Springe direkt zu Inhalt

Archäologinnen und Archäologen der Freien Universität Berlin graben nach ältester Moschee in Deutschland

Kooperation mit dem brandenburgischen Landesdenkmalamt in Wünsdorf 40 Kilometer südlich von Berlin / Brandenburg plant am Ort Unterkünfte für Asylbewerber

Nr. 222/2015 vom 13.07.2015

Archäologinnen und Archäologen der Freien Universität Berlin suchen in Kooperation mit dem brandenburgischen Landesdenkmalamt in Wünsdorf nach Überresten der ältesten Moschee in Deutschland. Bei dem Ort 40 Kilometer südlich von Berlin handelt es sich um eine Moschee, die während des Ersten Weltkriegs in einem Kriegsgefangenenlager errichtet wurde.
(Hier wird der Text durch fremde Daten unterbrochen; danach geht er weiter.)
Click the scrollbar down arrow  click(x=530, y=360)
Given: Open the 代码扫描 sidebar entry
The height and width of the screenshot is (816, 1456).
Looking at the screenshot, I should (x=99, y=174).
Das Deutsche Reich wollte an dem Ort damals Kriegsgefangene islamischen Glaubens aus den Reihen der Entente-Staaten indoktrinieren, also des Vereinigten Königreichs, Frankreichs und Russlands: Die Kriegsgefangenen sollten bewegt werden, im Krieg fortan gegen ihre Herkunftsstaaten zu kämpfen und für das Bündnis der Mittelmächte einzutreten, darunter neben dem Deutschen Reich und Österreich-Ungarn das Osmanische Reich und Bulgarien. Die Moschee wurde am 13. Juli 1915 – vor 100 Jahren – eingeweiht. Das Land Brandenburg will an dem Ort der früheren Moschee nun Container für Asylbewerber aufstellen lassen. Die dafür notwendigen Bodeneingriffe führen dazu, dass zunächst nach Resten der Moschee gesucht werden soll. Geleitet werden die Grabungen von Prof. Dr. Susan Pollock und Prof. Dr. Reinhard Bernbeck vom Institut für Vorderasiatische Archäologe der Freien Universität. Die Arbeiten sollen bis zum 24. Juli dauern.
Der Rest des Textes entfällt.